Would a Hollywood organization really place such importance on being first in line? Oh c'mon, like the question even needs to be asked.
When it comes to TV, the Globes have long played in the Emmys' shadow, so it stands to reason that any chance to give bold and buzzworthy shows an early boost is going to be a cachet-building lure. So don't be surprised if the Globes include a sampling of first-year shows in the mix when nominations are announced Dec. 13.
Series that premiere in the summer and fall qualify for Golden Globes before they do Emmys, which don't get handed out until a full year after a fall program's launch. By contrast, the January positioning of the Globes ceremony can bring those same first-year shows a midseason boost that can prove valuable in drawing respect and eyeballs their way.
Last January was fairly typical in terms of the Globes honoring freshman outings with nominations. The best drama series list included the still-building NBC rookie "Heroes," while the comedy lineup featured the first-year ABC hit "Ugly Betty," the eventual victor in the category.
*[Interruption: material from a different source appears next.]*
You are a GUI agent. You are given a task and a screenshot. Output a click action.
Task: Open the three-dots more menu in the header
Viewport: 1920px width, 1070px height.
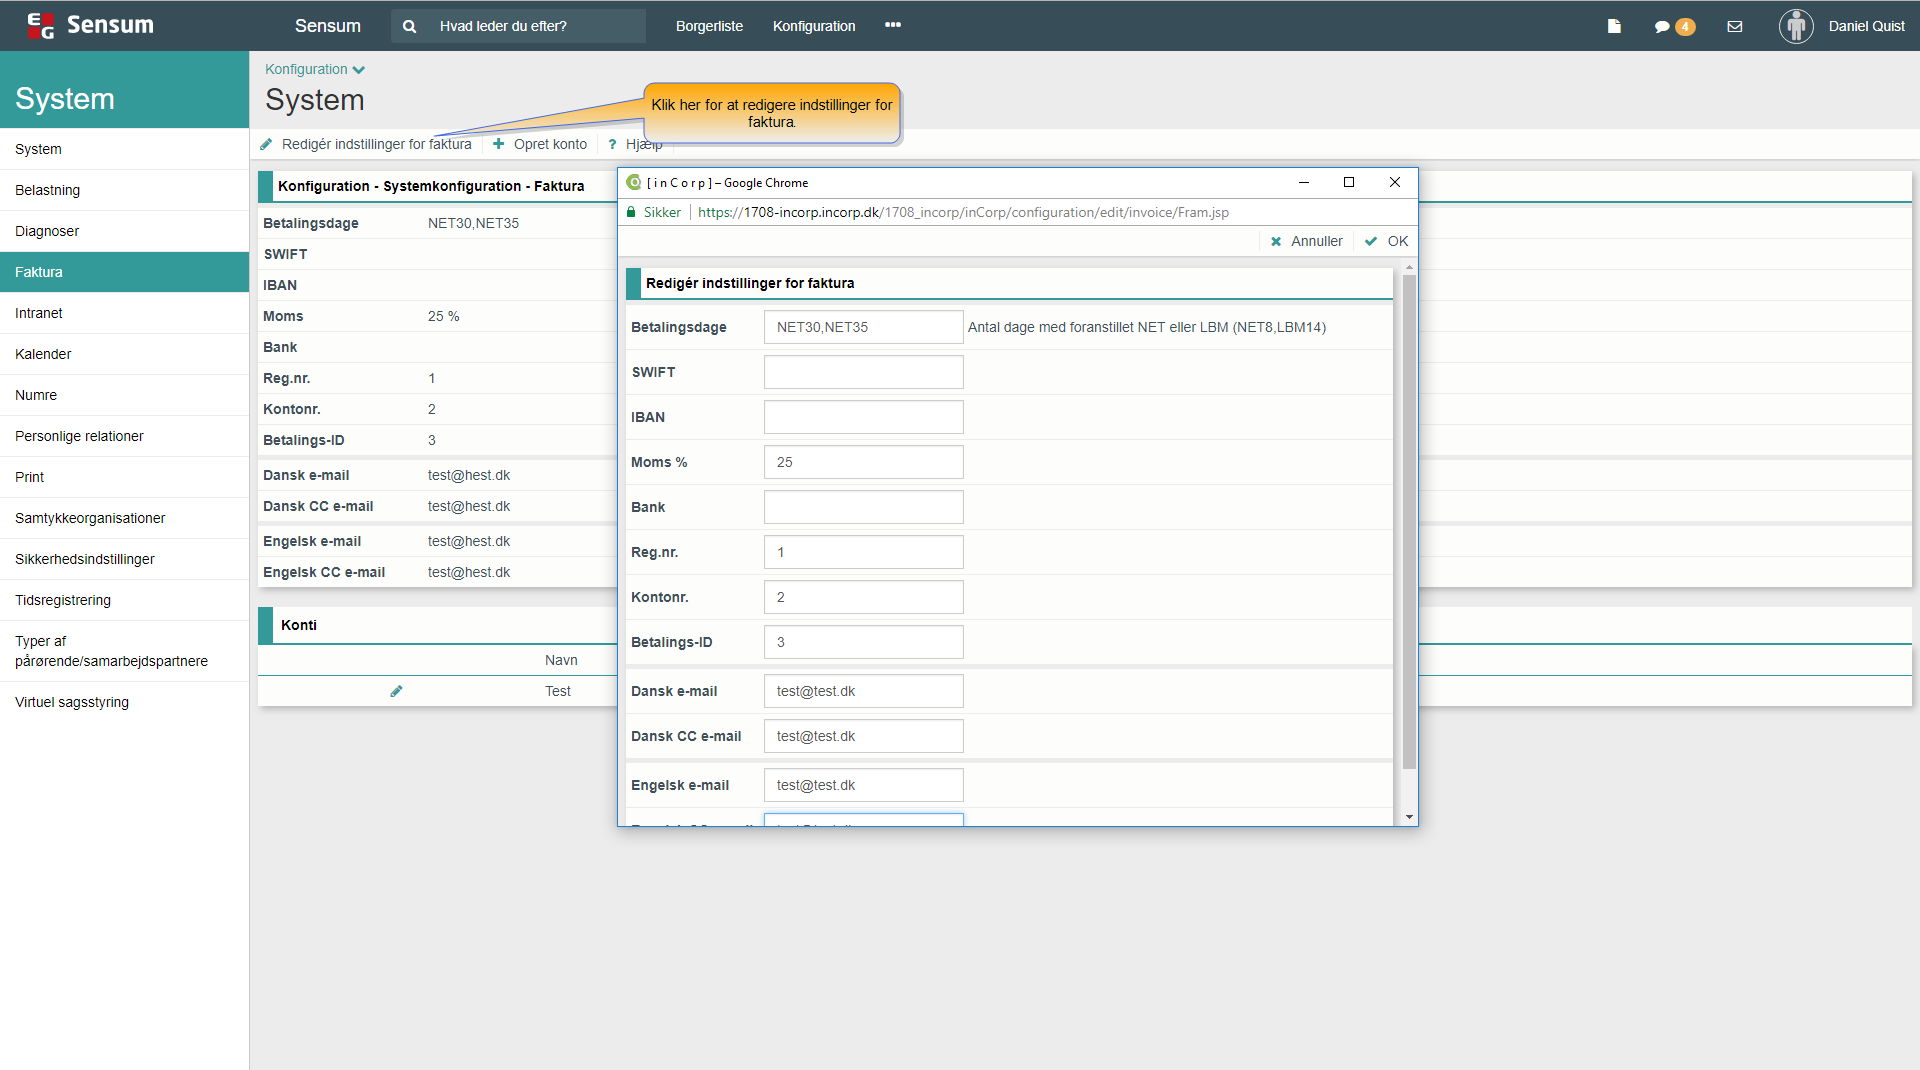tap(893, 25)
America Ferrera would bring "Betty" a second Globe for lead comedy actress, while NBC's freshman comedy "30 Rock" got a boost from the lead comedy actor triumph of star Alec Baldwin (though the show continued to struggle in the ratings throughout its first season).
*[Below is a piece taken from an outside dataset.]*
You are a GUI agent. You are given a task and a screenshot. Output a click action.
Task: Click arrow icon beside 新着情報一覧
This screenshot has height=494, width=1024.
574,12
"I have to believe that the buzz our awards help establish makes a difference in a show's overall recognition and possibly even viewership, though I haven't directly studied the impact," says Vera Anderson, a member of the HFPA's three-person television committee. "Being honored absolutely conveys onto a show the perception of being more worthy."
"Heroes" executive producer and showrunner Tim Kring recalls the attention heaped on his series by the Globes as being "a huge boost and vote of confidence for a show in such an infant stage. We had only aired nine episodes when the nominations were announced, so it helped us break out and put a quality stamp on us early on."
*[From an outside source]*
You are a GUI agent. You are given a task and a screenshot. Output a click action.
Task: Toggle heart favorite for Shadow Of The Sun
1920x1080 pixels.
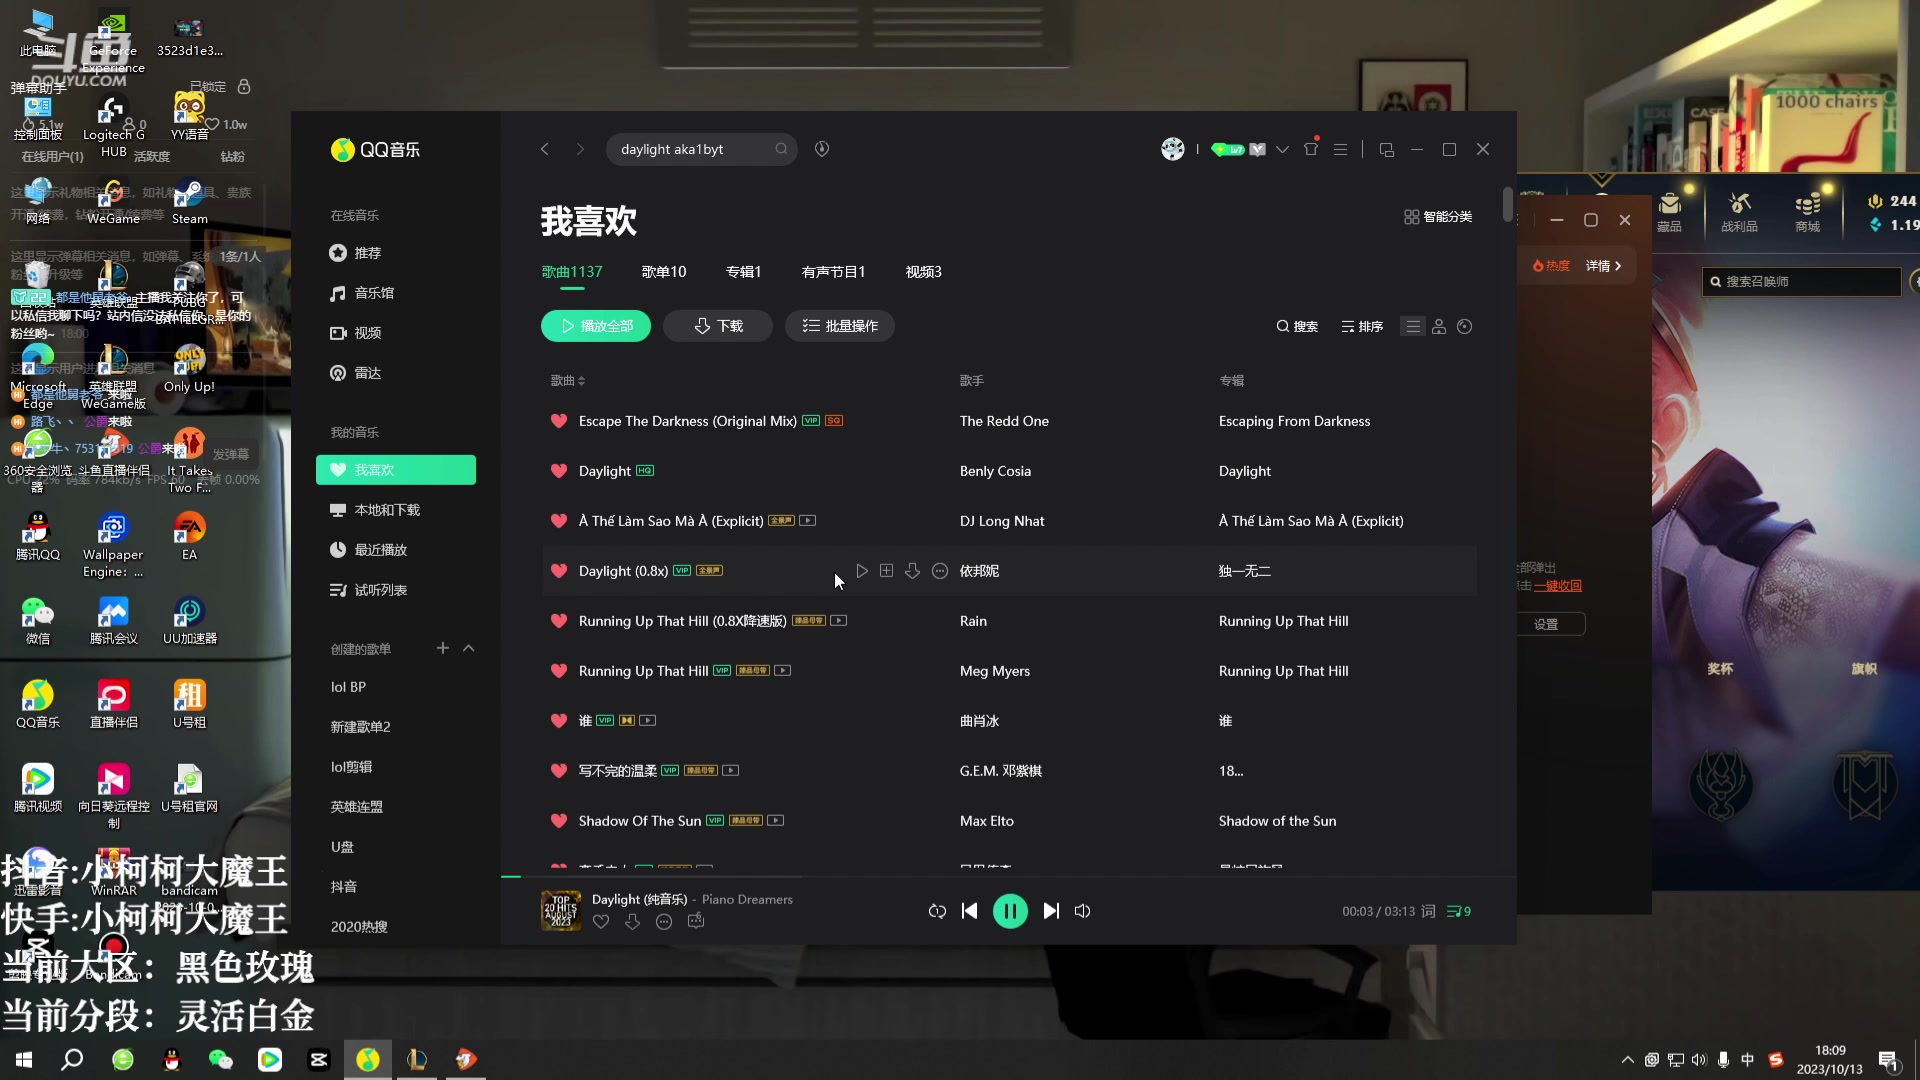tap(558, 820)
The new shows looking to bust out with Globes attention this year mostly appear to be from the world of basic cable, including the AMC period drama "Mad Men," FX's legal thriller "Damages" and TNT's "Saving Grace." The broadcast network offerings with nomination hopes include the ABC hours "Pushing Daisies" and "Dirty Sexy Money."
Greg Berlanti, an executive producer on "Dirty Sexy Money," had previously held out hopes for some Golden Globes love while running the acclaimed WB Network hour "Everwood," only to be annually snubbed. But with "DSM," he's got another shot at the gold.
"The Golden Globes are a real opportunity to give a boost -- and in some cases even life support-- to shows that need it," Berlanti says. "So much of surviving the first year and being the last one standing in the ring is about those moments where you can be singled out from the pack. That's what these awards have meant historically to so many shows. It would be really gratifying to have an opportunity to share in that."